Other times, we can all be led astray by focusing on something that seems crucial but may not actually help us get better. The disc golf swing is a cascade of things happening both simultaneously and in sequence. The thing that looks or feels important may not be crucial in making a swing work. Some moves may be the result, not the cause, of something more subtle that is happening earlier in the swing. Hyper-focusing on the big thing we can see or feel can blind us to what led up to it.

For example, for some players, the sensation of getting the front heel down is very clear. It’s easy to think “aha, if I get my front heel down fast and hard, I will get more power into my shot.” However, the lead foot planting firmly into the ground should be the result of clearing the hips after a good body turn, so just stomping hard on the front foot – without fully winding up and shifting your weight onto your bag leg – results in weak shots that often go right into the ground. Often, the physical sensations or moves that seem most distinct are a result of good mechanics and not the direct cause of anything.

The important thing is to focus on why a particular move is important in your swing. Don’t just mimic some distinctive part of someone’s throw without understanding what that move is trying to achieve.

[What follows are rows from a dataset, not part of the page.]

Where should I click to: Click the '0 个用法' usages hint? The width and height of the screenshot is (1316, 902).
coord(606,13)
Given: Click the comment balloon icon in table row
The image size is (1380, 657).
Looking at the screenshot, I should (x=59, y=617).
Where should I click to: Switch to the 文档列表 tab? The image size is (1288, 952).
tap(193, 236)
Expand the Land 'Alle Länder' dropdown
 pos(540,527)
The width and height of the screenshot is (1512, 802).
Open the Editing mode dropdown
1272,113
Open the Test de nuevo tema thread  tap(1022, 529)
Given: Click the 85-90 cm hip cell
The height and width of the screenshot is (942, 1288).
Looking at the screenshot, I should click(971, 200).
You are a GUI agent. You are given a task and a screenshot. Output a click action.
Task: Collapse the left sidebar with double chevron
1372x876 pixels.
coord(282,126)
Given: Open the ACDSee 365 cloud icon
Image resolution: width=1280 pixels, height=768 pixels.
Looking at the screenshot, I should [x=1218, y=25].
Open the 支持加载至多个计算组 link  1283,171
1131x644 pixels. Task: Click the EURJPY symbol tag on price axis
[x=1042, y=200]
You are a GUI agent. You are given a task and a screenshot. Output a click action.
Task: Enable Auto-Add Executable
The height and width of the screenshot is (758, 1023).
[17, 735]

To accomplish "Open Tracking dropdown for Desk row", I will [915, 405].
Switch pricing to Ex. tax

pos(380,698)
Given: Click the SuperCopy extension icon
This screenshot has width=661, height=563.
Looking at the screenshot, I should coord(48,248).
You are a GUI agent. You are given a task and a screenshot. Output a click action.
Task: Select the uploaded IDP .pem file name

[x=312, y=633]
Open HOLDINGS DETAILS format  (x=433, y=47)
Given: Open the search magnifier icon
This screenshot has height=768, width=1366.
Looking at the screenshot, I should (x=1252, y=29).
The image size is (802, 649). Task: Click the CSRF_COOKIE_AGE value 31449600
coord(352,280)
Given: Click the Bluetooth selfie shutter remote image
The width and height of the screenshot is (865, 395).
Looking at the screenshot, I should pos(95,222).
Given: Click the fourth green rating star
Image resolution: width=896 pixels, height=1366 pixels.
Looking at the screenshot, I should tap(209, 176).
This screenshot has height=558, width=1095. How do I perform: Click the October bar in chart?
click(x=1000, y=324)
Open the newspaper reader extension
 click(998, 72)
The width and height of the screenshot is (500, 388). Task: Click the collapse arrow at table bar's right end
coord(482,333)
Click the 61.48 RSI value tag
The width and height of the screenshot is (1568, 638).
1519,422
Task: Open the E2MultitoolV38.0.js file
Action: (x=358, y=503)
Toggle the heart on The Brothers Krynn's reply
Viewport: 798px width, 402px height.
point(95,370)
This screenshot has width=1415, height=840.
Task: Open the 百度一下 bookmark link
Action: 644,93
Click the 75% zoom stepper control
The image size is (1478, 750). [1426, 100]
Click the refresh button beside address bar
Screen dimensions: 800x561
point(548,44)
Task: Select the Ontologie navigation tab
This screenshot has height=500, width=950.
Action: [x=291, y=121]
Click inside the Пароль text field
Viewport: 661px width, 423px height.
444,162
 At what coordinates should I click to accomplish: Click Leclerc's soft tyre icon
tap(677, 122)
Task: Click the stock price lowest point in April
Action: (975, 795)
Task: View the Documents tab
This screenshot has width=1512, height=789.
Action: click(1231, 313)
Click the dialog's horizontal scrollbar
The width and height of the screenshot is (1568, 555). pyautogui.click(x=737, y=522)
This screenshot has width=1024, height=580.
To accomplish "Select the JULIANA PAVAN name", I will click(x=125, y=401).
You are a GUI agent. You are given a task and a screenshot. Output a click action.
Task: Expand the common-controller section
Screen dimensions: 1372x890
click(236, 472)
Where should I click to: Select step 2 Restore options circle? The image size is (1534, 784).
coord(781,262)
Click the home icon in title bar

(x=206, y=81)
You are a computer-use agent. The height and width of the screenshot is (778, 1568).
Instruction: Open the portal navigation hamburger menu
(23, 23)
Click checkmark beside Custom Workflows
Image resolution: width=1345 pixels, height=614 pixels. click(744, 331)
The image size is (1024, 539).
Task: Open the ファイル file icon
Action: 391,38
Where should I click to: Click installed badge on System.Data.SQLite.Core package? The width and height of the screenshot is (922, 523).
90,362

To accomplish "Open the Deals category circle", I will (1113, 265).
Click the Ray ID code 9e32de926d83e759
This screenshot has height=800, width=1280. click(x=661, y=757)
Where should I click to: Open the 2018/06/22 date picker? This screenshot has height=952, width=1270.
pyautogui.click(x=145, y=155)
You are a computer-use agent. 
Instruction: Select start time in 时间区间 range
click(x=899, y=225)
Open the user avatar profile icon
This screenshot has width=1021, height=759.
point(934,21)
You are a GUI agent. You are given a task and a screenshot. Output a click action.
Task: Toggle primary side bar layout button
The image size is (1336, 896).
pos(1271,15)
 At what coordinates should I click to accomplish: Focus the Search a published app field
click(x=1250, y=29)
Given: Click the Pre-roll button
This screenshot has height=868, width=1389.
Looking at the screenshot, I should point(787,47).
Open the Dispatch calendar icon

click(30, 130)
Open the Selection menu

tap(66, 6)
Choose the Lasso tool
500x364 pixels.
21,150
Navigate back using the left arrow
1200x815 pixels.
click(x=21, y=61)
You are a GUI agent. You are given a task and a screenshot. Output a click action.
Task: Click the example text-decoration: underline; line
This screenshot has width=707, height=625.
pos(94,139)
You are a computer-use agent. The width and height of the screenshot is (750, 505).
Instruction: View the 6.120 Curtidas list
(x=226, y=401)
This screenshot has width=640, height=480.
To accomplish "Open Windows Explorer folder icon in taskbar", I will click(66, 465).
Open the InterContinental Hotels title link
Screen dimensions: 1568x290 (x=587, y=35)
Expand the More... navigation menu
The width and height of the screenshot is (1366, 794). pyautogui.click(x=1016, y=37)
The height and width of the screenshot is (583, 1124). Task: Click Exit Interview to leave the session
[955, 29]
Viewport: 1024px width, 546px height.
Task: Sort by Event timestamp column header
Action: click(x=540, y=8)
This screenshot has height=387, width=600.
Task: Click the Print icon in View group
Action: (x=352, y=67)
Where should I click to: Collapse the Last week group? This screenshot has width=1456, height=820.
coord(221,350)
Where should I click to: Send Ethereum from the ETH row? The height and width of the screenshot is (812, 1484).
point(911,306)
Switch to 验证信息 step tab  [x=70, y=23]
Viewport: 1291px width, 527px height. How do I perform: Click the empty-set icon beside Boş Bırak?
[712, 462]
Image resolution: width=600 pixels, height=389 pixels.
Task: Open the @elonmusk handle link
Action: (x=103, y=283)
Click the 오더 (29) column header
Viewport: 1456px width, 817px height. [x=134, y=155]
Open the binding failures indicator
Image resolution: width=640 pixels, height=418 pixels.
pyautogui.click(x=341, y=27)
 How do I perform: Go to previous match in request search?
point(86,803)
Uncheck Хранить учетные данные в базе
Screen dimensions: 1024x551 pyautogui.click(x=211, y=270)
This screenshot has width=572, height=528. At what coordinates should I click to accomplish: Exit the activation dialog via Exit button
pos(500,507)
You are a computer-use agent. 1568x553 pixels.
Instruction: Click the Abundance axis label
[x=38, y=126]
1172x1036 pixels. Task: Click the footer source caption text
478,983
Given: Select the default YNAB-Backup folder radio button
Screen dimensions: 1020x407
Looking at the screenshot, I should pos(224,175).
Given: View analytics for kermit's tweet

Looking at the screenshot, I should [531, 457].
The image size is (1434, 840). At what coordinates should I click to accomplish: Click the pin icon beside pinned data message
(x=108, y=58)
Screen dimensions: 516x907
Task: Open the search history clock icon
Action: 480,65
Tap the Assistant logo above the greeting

Think of Paul McBeth’s grinding the ball of his rear foot into the ground on a long putt. He does that to make sure his weight is fully loaded into his rear leg. But many players copy that foot motion while keeping their weight forward – they are copying a move but not using it to accomplish anything.

Perhaps one of the most common examples of this is in many players’ x-step. Many of us go through the motions of an x-step without getting the main benefits of doing it. If this is a problem for you, let’s fix it.

The X-Step

Developing an x-step is a milestone in your game. It often marks the transition from “throwing a frisbee around” to “I am playing disc golf.” Not every top player uses an x-step, and the exact technique varies among players, but adopting it is a sign that you are trying to move your throw into alignment with disc golf form. It is a foundational move. The first question Nate Sexton asks in his famous clinic is, “How many people are familiar with the x-step?”

On the surface, the x-step is simple. You cross your feet and get sideways to your target. However, the exact purpose of it can remain unclear – is it for power? Is it for accuracy? Does going faster add more power? Does it matter where your feet are? The huge number of videos from coaches and analysts dissecting the x-step shows that this basic move is not as simple as it looks.

The problem is that you can do an x-step without getting any more power or accuracy. The x-step is not just crossing your feet, it is making sure your footwork is integrated with the movement of your hips and shoulders. Your “footwork” is not doing much for you unless it is paired with your “hip work.”

Your basic x-step for a full shot needs to do three things:

  • Close your stance
  • Turn your hips
  • Create good hip-shoulder separation.

In almost every swinging sport, a “closed” stance is when the foot furthest from the target is pulled away from the target line. For a right-handed backhand, that means the toe of the left foot is lined up with the instep or heel of the right foot (or even further back.) An “open” stance is the opposite, with the foot closest to the target pulled further back from the target line than the rear foot. A “square” stance is when the feet are equally far from the target line.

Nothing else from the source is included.